Professor Hunter Stewart's report is a very complete and satisfactory paper. He made frequent visits to the defenders' works, studied all the processes, and took samples of the effluents or waste matters produced at the various stages of the manufacture carried on at the works, all of which were submitted to an elaborate quantitative analysis. In his report he describes the remedial measures carried out by the defenders, and concludes with a summary of the results obtained, and his opinion in answer to the questions submitted to him.

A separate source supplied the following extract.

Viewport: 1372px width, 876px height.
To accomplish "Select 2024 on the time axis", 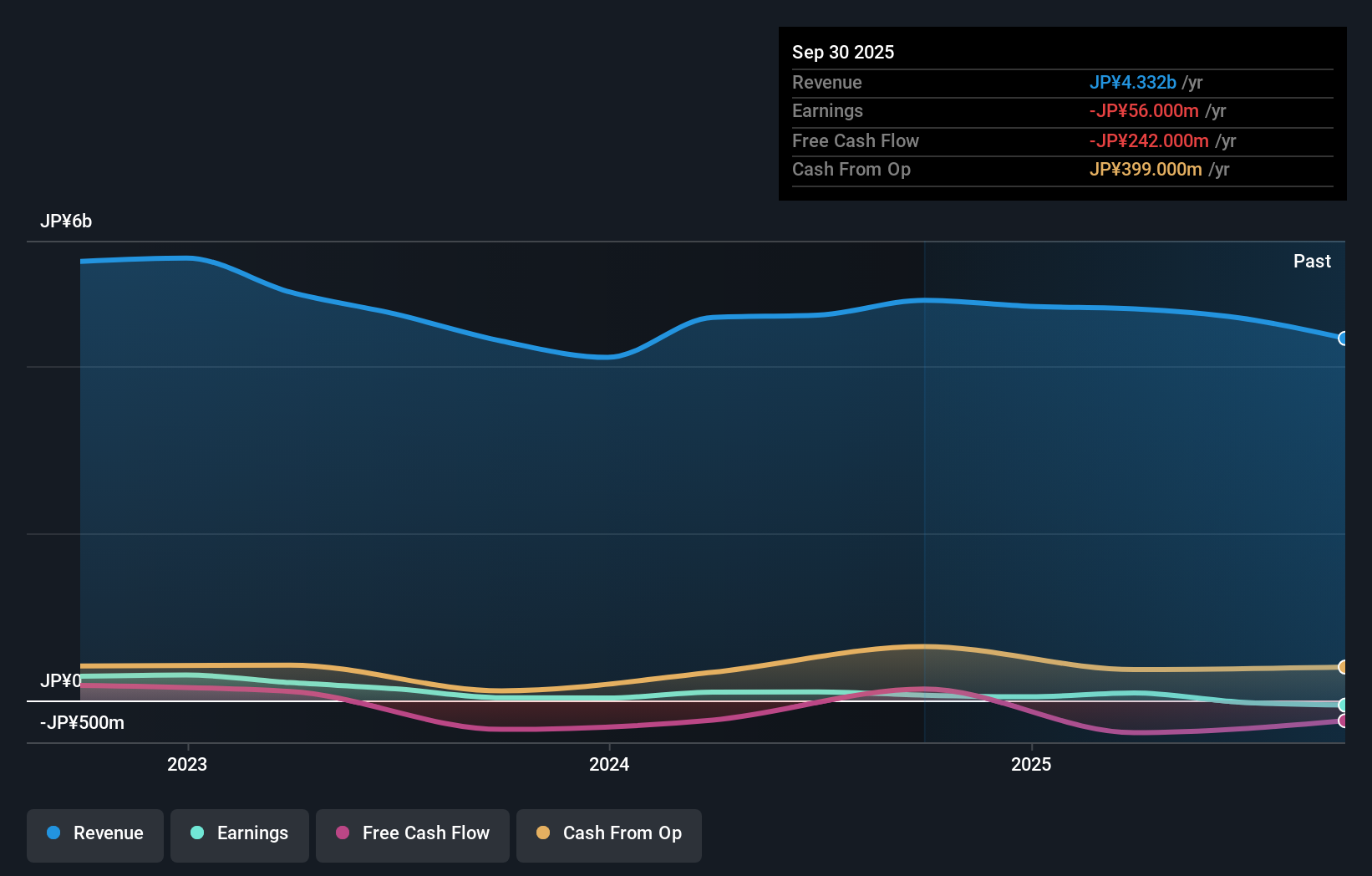I will [608, 764].
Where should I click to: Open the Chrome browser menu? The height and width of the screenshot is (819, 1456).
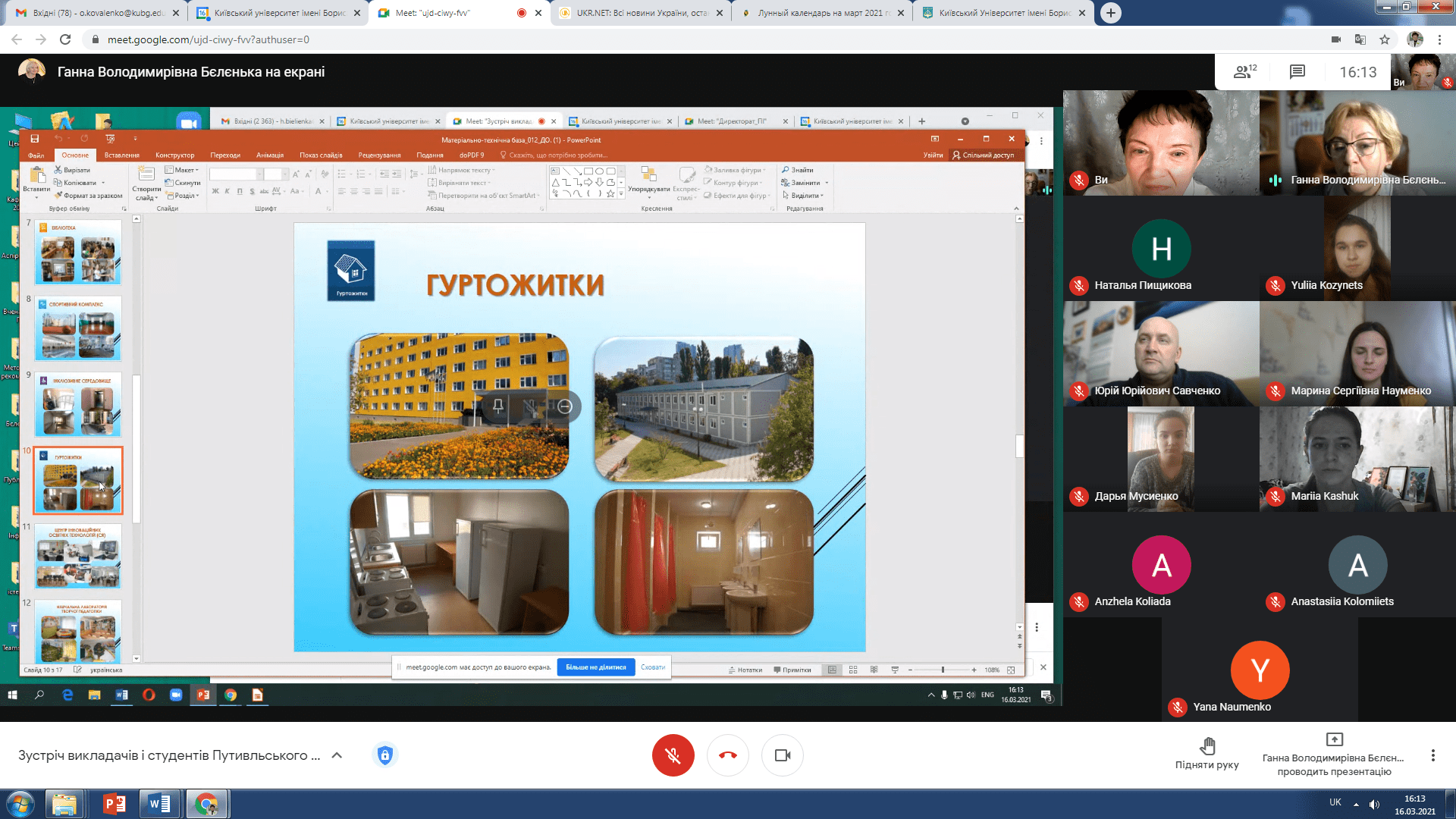(1439, 39)
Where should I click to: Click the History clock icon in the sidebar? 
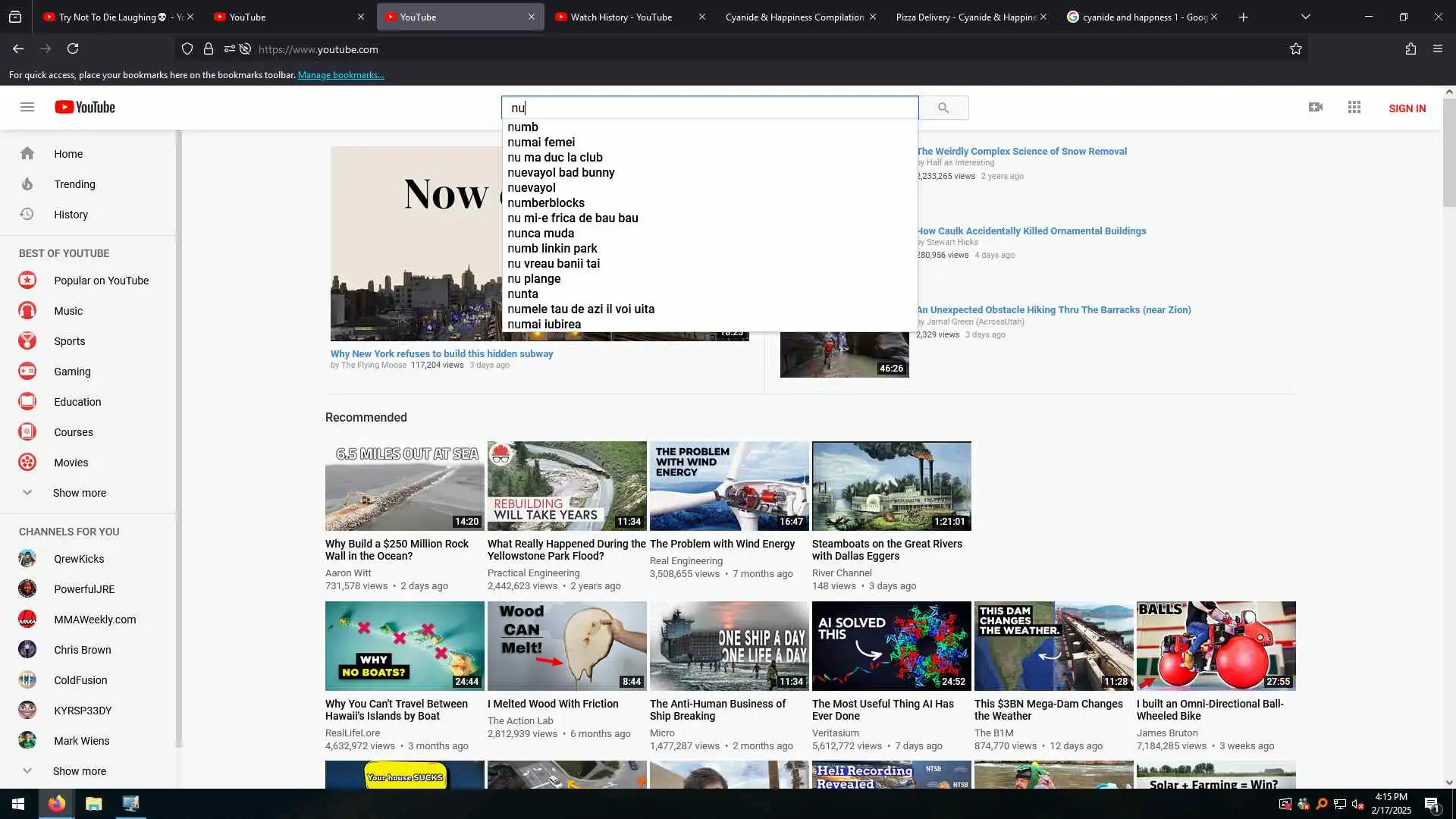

It would serve no useful purpose if I were to attempt an abridgment of the report, and this would indeed be a very difficult task, because the matters discussed do not admit of being generalised, and the conclusions depend on a detailed exposition of the reporter's observations and experiments. I shall only state that the pollution complained of arises from two sources—“the soda tar water,” which is a waste product of the rectification of the crude mineral oil, and the “spent ammonia liquor,” which is a waste product of the manufacture of ammonia from the ammoniacal liquor given off in the distillation of the shale. The waste products are collected in a pond and are made to pass through a longitudinal series of separators about sixty feet in length, by means of which most of the contained oil and tarry matter is separated and periodically skimmed off. The liquid is then pumped on to the top of the shale bing, and allowed to filter through it. This is apparently the most effective way of rendering the effluent innocuous. The reporter observes in his summary of results that it would be advantageous if a method could be devised for the removal of the large outstanding amount of sulphate of soda and sulphate of lime from the effluent, but this could only be done by evaporation, which would be very costly, and for this and other reasons he is of opinion that the treatment of the soda tar water by evaporation is not reasonably practical. His opinion on the whole matter is given in these words—“The change in composition of the water of the river Almond by the entrance of this effluent is, in my opinion, not of the nature of pollution, and does not affect the character of the water for any purpose for which it is at present suited.”
I am satisfied that this is a sound opinion on the facts set forth in the report.
It was pointed out at the hearing on the report and evidence that the defenders' remedial works were completed before the 12th of June 1903, the date when the County Council held their statutory inquiry. The date of completion was sometime in February 1903. If we accept Professor Hunter Stewart's opinion that there is no longer any pollution detrimental to the stream in its present condition it follows that the County Council were not justified in proceeding with the action after the remedial works were completed, and that the Court is not called on to pronounce an order (under section 10) requiring the defenders to abstain from polluting the stream. Where such an order is necessary the Court has the power under the same section of suspending its operation on the defenders giving a satisfactory undertaking to execute remedial works, but as the necessary works have been executed I think we should dismiss the action and find the County Council liable in modified expenses.
In this case the remedial works were not undertaken until the defenders were compelled by the recal of the sist, and the active prosecution of the action, to consider their position. This difference in the cases has an obvious bearing on the question of expenses, and I suggest that the defenders should be found liable in expenses from the date of the recal of the sist.
The
The Court dismissed the petitions, finding the defenders the Oakbank Oil Company liable in expenses from the date of the recal of the sist, and modifying by one—half the expenses in which the pursuers were found liable to the defenders the Pumpherston Oil Company.
Counsel for the Pursuers— Fleming, K.C.— Macphail. Agent— James A. B. Horn, S.S.C.
Counsel for the Defenders (Pumpherston Oil Company)— Younger, K.C.— Hunter. Agents— Cairns, M'Intosh, & Morton, W.S.
Counsel for the Defenders (Oakbank Oil Company)— Younger, K.C.— A. Moncrieff. Agents— Drummond & Reid, W.S.